See also, for example, the swissinfo report, Adolf Muschg wins Swiss literature's top prize
Hard to complain about the choice; it seems a pretty obvious one -- and I've always enjoyed his work.
Easier to complain about: is it really possible that The Blue Man and other stories (get your long out of print copy at Amazon.com or Amazon.co.uk) is the only Muschg title ever translated into English ?
That's ridiculous.
So maybe this prize will help get him a bit more of the recognition he deserves in the US/UK -- surely an obvious choice for, say Seagull, or Dalkey Archive Press, with their Swiss series.
How about it ?
Also of interest, though it's thirty years old (and in the dreaded pdf format ...): An Interview with Adolf Muschg by Judith Ricker-Abderhalden in Studies in 20th Century Literature.
I mentioned Stefano D'Arrigo's Horcynus Orca a couple of weeks ago, because the German translation of the nearly 1500-page work, by Moshe Kahn, is a finalist for the translation award of the Prize of the Leipzig Book Fair (and I also mentioned it previously, more than five years ago, when it was still very much in the works ...), and the translation has now come out from S.Fischer, just a few days ago (get your copy at Amazon.de)
Good (and impressive) to see some English-language coverage about this: at Books in Italy Andrea Tarabbia talks with the translator, in Translating Horcynus Orca: An interview with Moshe Kahn
Always good to hear from a translator:
I spared the German reader nothing.
In addition, Vittore Armanni takes the occasion to write about: Fifteen Torturous Years: Stefano D'Arrigo and foreign publishers -- covering more than fifteen years, and apparently finding the book is still stuck along great parts of that path.
Here's hoping US/UK interest is further stirred and spurred -- hey, the books seems to be doing quite well in Germany already.
They've announced the finalists for the 2015 Nordic Council Literature Prize.
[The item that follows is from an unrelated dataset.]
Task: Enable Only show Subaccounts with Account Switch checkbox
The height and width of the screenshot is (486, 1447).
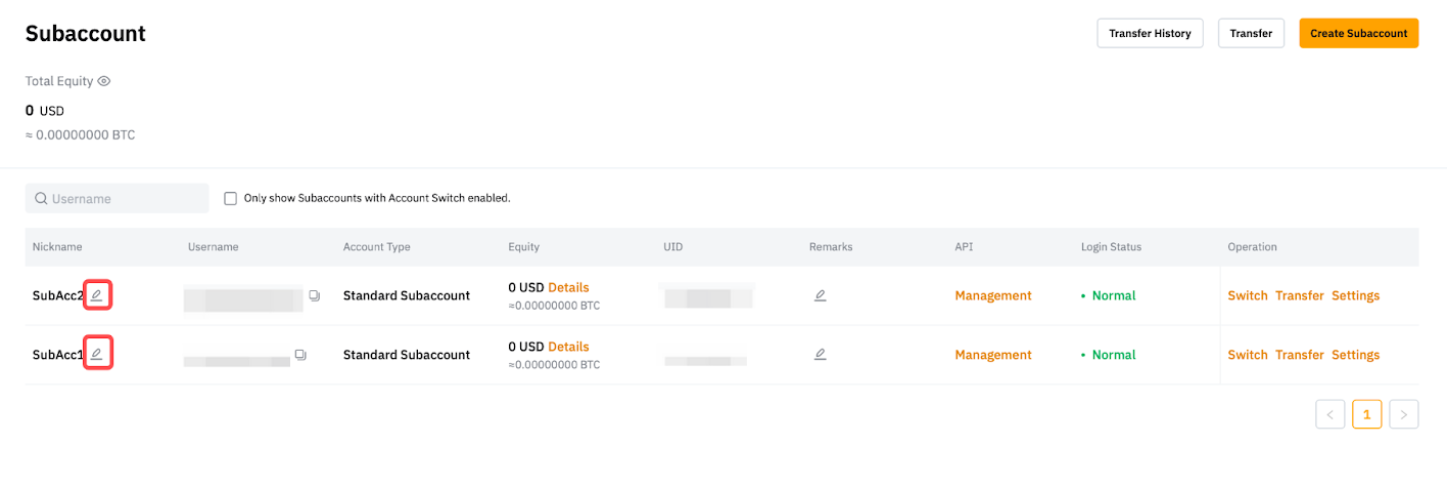Action: pyautogui.click(x=231, y=198)
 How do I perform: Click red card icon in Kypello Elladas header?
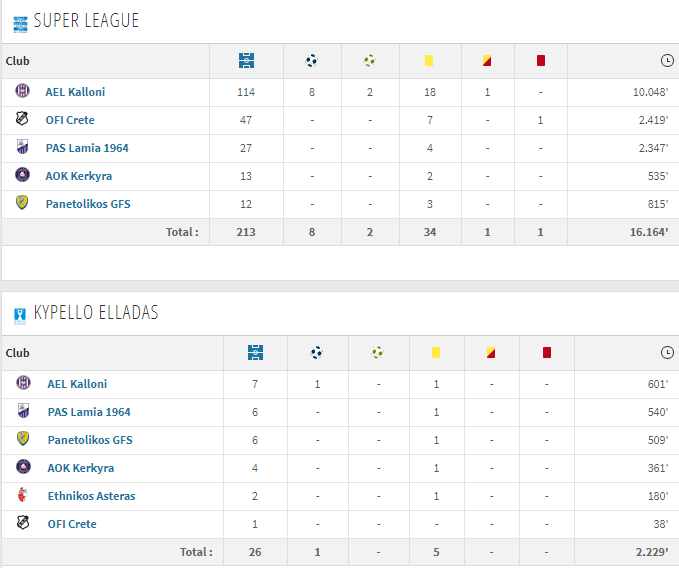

Each country/territory gets to nominate a fiction and a poetry title (though some only put up one or another); among this year's entries are Karin Erlandsson's novel Minkriket ('Mink Kingdom') representing Åland and the Sami language area representative poetry collection amas amas amasmuvvat (apparently translating as: 'not to the strange alien shall be made') by Niillas Holmberg.
Click on each title for a description of the works in the running.
The most recent addition to the complete review is my review of Leif GW Persson's He Who Kills the Dragon.
This came out in the UK in 2013 but has just been published in the US -- as Bäckström: He Who Kills the Dragon.
Why ?
Because the series -- it's part of a series -- is the (very, very loose) basis for the new Fox Television series, Backstrom.
Which, however, doesn't quite explain why the US publishers went with the second in the series to introduce it to American audiences.
I suspect American editors have been trained to refuse to publish series-in-translation in their proper sequence unless it is really, really unavoidable -- Stieg Larsson's The Girl ...-trilogy, or Persson's earlier Olof Palme-trilogy.